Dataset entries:
● ● ● ● ● ● ●
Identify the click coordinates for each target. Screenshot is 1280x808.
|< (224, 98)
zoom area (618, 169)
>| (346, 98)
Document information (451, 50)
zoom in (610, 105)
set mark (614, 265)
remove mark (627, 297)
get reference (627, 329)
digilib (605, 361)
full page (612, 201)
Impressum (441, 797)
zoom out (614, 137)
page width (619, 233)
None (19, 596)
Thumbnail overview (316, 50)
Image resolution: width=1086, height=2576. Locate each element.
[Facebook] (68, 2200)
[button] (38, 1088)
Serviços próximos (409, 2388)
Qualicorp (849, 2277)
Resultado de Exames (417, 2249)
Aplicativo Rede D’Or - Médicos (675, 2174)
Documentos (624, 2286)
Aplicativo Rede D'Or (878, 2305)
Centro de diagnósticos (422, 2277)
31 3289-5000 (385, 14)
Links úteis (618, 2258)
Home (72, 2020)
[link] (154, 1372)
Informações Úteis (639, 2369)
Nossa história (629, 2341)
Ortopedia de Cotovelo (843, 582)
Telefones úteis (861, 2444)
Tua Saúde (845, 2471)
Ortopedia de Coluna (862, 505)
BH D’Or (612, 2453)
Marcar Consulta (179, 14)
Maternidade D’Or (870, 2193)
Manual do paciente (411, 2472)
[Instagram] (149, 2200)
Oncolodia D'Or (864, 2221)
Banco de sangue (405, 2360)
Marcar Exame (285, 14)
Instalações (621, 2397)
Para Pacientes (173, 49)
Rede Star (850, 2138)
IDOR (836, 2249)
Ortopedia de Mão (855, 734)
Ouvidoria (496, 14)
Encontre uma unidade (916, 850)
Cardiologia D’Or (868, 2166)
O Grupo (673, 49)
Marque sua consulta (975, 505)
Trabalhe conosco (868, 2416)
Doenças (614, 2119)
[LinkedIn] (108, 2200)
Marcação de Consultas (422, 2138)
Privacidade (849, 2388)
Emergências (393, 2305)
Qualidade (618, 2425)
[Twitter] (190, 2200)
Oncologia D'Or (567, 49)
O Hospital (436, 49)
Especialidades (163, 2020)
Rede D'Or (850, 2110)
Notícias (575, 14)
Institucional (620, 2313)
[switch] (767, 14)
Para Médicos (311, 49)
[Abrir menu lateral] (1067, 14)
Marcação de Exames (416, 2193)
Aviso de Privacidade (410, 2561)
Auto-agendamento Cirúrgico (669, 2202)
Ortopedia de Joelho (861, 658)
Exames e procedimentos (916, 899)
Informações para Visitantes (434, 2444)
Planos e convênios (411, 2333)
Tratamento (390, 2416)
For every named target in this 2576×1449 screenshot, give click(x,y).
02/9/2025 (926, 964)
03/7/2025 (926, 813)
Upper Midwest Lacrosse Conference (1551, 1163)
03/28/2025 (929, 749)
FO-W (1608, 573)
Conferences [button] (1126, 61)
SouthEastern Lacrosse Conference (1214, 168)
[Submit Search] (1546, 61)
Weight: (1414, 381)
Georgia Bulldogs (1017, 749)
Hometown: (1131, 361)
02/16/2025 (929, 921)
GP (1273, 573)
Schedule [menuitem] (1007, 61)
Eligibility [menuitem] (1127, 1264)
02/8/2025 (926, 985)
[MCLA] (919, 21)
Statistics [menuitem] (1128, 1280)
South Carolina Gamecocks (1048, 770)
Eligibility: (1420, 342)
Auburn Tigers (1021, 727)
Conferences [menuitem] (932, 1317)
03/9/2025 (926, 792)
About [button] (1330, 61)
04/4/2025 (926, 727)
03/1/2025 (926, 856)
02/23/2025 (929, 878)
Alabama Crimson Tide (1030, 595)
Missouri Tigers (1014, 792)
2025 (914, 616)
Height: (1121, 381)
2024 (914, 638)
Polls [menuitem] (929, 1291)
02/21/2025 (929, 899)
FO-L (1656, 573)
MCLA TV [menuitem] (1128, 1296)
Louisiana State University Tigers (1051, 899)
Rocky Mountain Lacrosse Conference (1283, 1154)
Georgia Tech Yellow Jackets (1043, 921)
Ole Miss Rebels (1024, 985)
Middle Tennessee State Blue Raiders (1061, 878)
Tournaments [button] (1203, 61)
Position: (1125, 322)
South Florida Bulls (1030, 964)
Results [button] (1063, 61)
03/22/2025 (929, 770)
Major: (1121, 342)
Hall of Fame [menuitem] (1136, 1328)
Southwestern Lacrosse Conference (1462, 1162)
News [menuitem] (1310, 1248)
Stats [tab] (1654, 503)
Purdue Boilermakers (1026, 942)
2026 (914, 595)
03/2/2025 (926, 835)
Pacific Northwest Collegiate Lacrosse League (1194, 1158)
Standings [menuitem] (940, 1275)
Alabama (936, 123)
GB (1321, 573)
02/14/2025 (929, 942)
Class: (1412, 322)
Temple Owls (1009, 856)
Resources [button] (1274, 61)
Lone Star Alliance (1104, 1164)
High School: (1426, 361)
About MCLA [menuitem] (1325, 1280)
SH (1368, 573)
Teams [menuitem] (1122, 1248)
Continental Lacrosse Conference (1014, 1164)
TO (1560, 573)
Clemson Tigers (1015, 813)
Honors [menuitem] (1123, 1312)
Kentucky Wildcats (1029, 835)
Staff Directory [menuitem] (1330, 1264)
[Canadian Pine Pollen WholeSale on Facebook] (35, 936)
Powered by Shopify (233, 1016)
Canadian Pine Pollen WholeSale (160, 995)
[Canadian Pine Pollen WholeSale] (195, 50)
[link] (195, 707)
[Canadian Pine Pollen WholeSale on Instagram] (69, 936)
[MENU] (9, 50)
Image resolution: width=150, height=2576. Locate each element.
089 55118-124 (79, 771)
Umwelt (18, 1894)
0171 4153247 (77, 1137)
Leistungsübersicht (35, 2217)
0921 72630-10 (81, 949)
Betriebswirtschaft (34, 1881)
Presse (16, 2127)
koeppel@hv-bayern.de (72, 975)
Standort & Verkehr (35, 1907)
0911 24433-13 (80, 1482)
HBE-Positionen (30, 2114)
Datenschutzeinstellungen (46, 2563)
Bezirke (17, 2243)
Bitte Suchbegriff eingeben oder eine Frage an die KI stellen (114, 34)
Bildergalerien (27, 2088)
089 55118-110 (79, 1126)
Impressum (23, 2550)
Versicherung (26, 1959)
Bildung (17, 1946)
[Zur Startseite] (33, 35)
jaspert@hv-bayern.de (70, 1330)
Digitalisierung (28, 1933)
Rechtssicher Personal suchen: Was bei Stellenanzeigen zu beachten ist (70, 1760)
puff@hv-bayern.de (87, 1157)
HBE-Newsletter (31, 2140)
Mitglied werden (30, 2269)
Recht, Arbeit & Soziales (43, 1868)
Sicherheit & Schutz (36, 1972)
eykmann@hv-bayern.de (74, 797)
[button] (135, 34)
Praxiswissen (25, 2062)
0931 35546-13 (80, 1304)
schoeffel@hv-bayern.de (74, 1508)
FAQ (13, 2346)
● ● ● ● ● ● ●
What you will do: What you return should be exactly the lines above, starting at the one with "Instalações (621, 2397)" and ending at the one with "O Hospital (436, 49)", and nothing else.

Exercise solution:
Instalações (621, 2397)
Para Pacientes (173, 49)
Rede Star (850, 2138)
IDOR (836, 2249)
Ortopedia de Mão (855, 734)
Ouvidoria (496, 14)
Encontre uma unidade (916, 850)
Cardiologia D’Or (868, 2166)
O Grupo (673, 49)
Marque sua consulta (975, 505)
Trabalhe conosco (868, 2416)
Doenças (614, 2119)
[LinkedIn] (108, 2200)
Marcação de Consultas (422, 2138)
Privacidade (849, 2388)
Emergências (393, 2305)
Qualidade (618, 2425)
[Twitter] (190, 2200)
Oncologia D'Or (567, 49)
O Hospital (436, 49)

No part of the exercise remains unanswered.